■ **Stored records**
□ □ □ □

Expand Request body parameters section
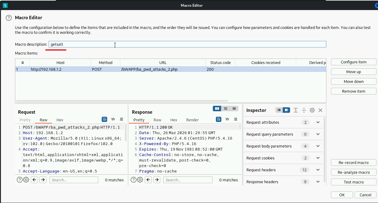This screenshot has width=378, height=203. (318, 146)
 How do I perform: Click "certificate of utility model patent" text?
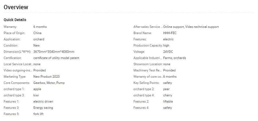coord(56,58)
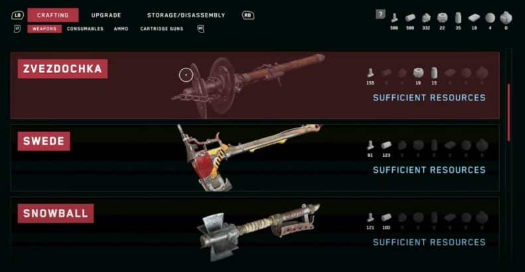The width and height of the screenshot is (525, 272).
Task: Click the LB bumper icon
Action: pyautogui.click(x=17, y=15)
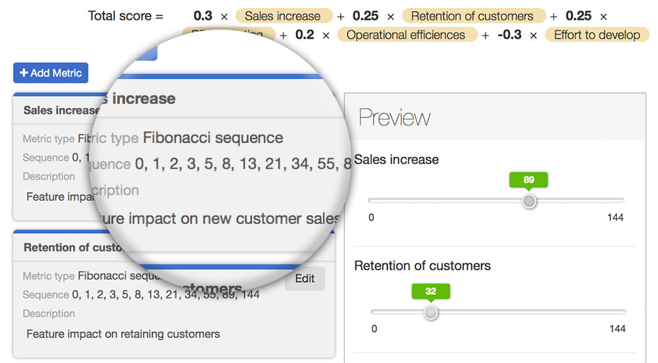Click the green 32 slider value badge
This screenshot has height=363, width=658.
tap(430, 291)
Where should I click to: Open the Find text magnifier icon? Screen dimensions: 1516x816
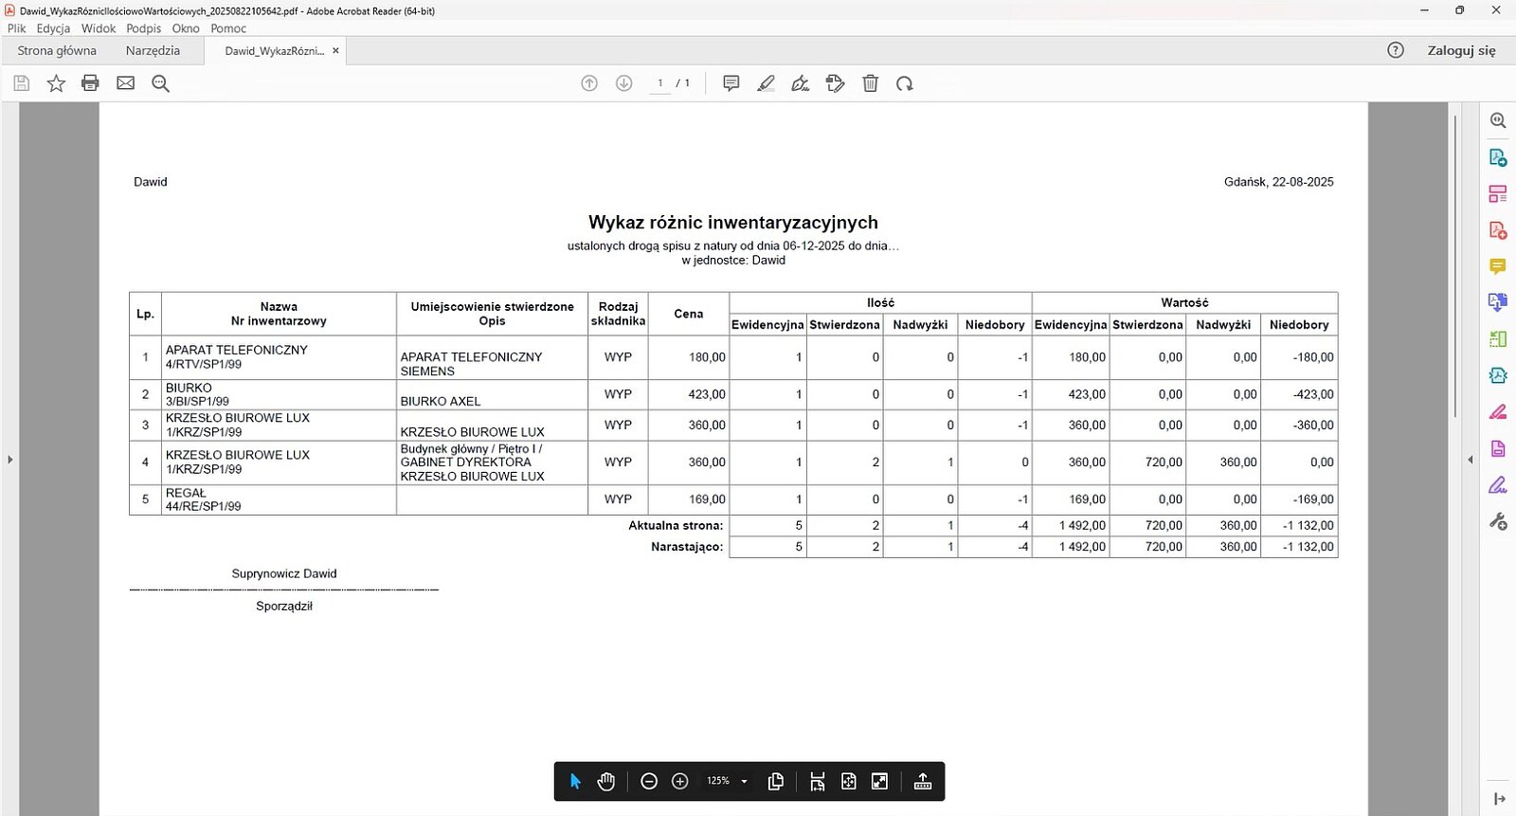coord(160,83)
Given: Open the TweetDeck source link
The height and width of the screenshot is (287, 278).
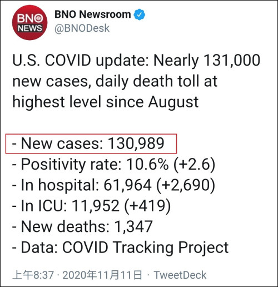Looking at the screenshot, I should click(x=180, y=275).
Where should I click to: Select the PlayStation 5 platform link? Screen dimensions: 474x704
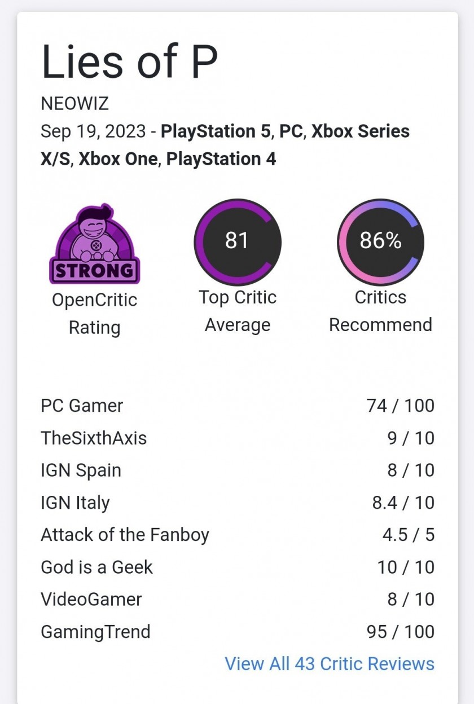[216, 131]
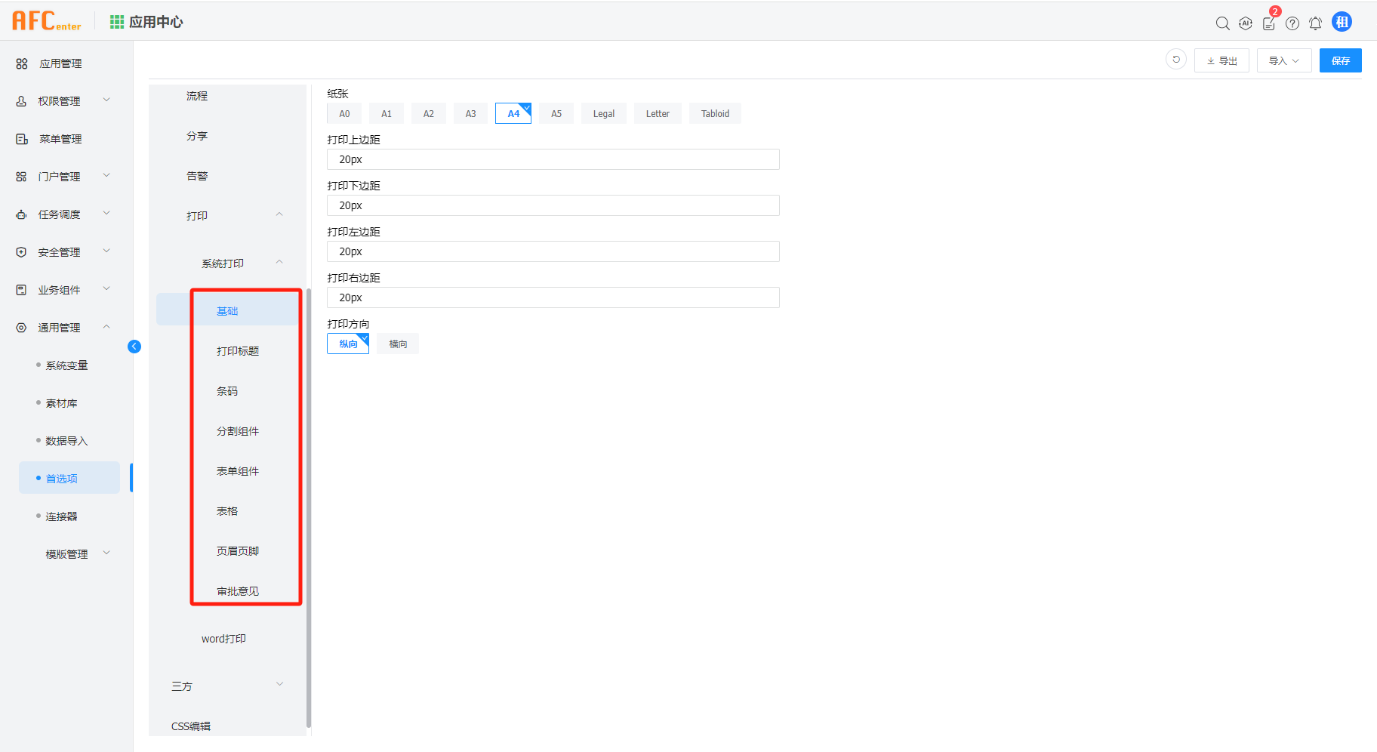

□ □ □ □

■ **TASK BRIEF**
In the data above, the line containing "How do I perform: Click" and all lines after it are to be reproduced exactly, leaving out the pictures.

■ **EXPECTED ANSWER**
 How do I perform: Click "certificate of utility model patent" text?
coord(56,58)
The width and height of the screenshot is (525, 272).
Task: Click the LB bumper icon
Action: pyautogui.click(x=17, y=15)
Click the green 32 slider value badge
This screenshot has height=363, width=658.
tap(430, 291)
Where should I click to: Open the Find text magnifier icon? Screen dimensions: 1516x816
coord(160,83)
Given: Open the TweetDeck source link
The height and width of the screenshot is (287, 278).
Looking at the screenshot, I should click(x=180, y=275).
Where should I click to: Select the PlayStation 5 platform link? Screen dimensions: 474x704
[216, 131]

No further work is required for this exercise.